2025 · Founder + Product Engineer
Backlab
Web scraping API and TypeScript SDK — describe what you want to extract in plain English, get back structured data.
- Python
- FastAPI
- Crawl4AI
- Playwright
- PostgreSQL
- Redis
- Celery
What it was
Traditional web scraping breaks constantly — a site updates its markup, and every CSS selector or XPath query stops working. Backlab flipped the model: instead of describing the page structure, you describe what you want. Pass a URL and a plain-English description of each field, and the API returns structured data. Under the hood it uses a FastAPI Python backend for AI-powered extraction, and a TypeScript SDK built on AWS serverless infrastructure — Lambda for headless Chrome rendering, DynamoDB for job tracking, SQS for batch processing, and proxy rotation to avoid rate limits.
My role
Designed and built the full stack across two phases: the Python API with AI extraction first, then a TypeScript SDK published as @backlab/sdk with the AWS infrastructure underneath.
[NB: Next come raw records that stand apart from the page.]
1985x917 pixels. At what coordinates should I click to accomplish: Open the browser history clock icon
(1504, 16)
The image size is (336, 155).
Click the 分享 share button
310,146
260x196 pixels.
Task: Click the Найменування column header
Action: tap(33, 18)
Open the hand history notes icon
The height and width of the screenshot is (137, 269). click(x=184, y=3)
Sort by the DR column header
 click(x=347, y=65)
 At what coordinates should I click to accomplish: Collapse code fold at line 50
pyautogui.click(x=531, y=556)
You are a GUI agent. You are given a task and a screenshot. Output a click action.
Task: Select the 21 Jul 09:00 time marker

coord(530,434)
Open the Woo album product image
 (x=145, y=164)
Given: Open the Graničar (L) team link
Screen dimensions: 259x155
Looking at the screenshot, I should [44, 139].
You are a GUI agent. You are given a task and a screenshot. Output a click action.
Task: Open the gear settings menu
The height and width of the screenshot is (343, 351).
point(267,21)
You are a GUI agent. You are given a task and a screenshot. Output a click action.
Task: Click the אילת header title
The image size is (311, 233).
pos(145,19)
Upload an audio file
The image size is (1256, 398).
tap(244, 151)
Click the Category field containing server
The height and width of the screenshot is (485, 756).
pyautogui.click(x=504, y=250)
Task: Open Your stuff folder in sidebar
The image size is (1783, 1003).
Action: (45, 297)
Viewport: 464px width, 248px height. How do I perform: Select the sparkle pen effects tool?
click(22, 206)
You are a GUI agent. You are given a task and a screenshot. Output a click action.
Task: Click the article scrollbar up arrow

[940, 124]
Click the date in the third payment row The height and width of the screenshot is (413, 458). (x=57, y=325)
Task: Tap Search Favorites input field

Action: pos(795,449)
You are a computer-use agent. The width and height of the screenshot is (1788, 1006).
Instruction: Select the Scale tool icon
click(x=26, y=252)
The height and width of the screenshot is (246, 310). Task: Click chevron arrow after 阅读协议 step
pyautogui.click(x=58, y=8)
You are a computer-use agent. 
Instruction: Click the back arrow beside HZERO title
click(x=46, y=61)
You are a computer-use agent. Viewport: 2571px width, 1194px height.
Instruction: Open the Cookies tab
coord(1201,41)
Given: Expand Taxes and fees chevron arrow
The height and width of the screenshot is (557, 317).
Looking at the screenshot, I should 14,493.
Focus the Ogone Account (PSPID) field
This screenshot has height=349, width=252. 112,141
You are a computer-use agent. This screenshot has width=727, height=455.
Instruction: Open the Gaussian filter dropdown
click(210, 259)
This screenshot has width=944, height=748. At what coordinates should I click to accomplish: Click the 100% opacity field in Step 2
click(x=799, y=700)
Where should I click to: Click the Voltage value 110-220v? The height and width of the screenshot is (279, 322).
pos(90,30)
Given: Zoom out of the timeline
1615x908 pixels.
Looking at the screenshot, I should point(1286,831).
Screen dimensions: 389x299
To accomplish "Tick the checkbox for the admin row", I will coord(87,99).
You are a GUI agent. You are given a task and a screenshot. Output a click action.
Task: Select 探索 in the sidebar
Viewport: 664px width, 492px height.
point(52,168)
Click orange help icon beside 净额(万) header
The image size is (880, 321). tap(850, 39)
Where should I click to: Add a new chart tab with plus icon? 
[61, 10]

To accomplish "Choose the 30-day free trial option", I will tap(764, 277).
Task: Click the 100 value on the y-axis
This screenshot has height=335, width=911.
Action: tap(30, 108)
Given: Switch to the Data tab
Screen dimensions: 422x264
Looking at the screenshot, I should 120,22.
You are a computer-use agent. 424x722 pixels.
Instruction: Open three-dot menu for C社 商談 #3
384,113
Also built the web app and handled DevOps — Docker for local dev, CloudWatch for observability in production.
What I learned
Dynamic pages were the hard constraint the entire architecture had to be designed around. Static HTTP requests are fast and cheap; JavaScript-rendered content requires headless Chrome, which means Lambda cold starts, memory limits, and a completely different cost profile. Every product decision downstream — batching, job tracking, proxy rotation — existed because of that single constraint.
The other lesson: an API-first product lives or dies by its SDK. The Python API worked well, but adoption only made sense once there was a typed TypeScript client that felt native to the codebases people were actually building in.